[Items listed in a dataset]
■ ■ ■

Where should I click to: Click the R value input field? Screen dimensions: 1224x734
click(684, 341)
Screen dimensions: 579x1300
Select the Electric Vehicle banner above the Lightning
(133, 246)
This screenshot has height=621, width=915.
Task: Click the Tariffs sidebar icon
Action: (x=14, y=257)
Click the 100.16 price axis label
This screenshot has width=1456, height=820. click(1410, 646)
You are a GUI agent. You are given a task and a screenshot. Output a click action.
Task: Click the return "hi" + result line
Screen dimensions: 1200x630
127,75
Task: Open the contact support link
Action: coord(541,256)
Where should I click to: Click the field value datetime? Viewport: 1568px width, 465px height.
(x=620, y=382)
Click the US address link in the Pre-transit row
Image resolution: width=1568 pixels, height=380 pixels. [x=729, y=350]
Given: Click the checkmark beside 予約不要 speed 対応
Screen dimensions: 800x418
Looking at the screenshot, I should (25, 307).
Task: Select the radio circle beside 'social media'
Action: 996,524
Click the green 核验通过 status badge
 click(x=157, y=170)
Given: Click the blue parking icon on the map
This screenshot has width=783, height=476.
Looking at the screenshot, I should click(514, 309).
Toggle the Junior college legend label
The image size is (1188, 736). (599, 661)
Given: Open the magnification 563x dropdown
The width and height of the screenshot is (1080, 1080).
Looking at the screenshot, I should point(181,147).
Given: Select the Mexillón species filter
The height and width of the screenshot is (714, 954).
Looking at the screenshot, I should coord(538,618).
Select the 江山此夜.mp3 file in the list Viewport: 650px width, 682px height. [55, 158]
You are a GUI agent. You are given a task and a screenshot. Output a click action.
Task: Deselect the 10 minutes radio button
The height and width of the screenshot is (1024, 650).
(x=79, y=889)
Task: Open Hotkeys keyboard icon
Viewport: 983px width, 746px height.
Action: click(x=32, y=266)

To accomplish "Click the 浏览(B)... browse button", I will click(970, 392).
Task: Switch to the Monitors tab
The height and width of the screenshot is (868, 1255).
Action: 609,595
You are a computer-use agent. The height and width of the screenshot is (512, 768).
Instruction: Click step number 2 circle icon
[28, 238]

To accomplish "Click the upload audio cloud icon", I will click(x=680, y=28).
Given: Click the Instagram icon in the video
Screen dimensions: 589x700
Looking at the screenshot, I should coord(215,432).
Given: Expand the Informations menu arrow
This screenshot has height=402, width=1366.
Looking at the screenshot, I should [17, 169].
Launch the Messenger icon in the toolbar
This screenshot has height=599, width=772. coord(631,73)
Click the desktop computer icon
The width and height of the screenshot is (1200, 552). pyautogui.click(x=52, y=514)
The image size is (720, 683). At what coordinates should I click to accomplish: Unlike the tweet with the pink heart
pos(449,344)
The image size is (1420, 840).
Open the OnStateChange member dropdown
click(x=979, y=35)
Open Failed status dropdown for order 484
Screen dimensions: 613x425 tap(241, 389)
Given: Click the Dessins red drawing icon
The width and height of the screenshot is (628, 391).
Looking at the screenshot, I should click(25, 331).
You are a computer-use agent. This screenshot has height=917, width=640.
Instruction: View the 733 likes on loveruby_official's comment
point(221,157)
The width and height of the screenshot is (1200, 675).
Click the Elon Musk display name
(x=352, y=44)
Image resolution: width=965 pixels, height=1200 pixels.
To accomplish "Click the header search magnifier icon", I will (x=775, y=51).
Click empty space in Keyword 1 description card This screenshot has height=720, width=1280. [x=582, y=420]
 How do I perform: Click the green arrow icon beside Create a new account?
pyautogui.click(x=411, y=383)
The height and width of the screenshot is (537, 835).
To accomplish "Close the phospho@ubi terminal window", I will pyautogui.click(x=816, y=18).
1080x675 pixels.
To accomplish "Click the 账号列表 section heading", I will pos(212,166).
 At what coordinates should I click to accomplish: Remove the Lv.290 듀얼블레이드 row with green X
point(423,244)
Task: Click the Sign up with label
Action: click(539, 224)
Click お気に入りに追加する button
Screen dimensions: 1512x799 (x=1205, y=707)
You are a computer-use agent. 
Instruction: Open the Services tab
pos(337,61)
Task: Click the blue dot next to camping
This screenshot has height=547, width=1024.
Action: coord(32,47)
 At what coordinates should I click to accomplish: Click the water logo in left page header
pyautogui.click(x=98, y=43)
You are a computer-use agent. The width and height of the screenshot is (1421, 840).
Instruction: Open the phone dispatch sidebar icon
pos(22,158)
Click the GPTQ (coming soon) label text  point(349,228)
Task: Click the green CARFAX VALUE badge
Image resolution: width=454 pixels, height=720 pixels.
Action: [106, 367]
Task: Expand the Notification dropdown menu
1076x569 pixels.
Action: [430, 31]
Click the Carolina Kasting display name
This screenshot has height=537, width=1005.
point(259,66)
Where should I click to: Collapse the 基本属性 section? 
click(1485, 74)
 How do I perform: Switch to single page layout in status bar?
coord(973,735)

■ ■ ■

Show every line of the data that includes the string "agent".

FINISHED TASK:
You are a GUI agent. You are given a task and a screenshot. Output a click action.
You are a GUI agent. You are given a task and a screenshot. Output a click action.
You are a computer-use agent. The height and width of the screenshot is (512, 768).
You are a computer-use agent. This screenshot has height=917, width=640.
You are a computer-use agent. 
You are a computer-use agent. The width and height of the screenshot is (1421, 840).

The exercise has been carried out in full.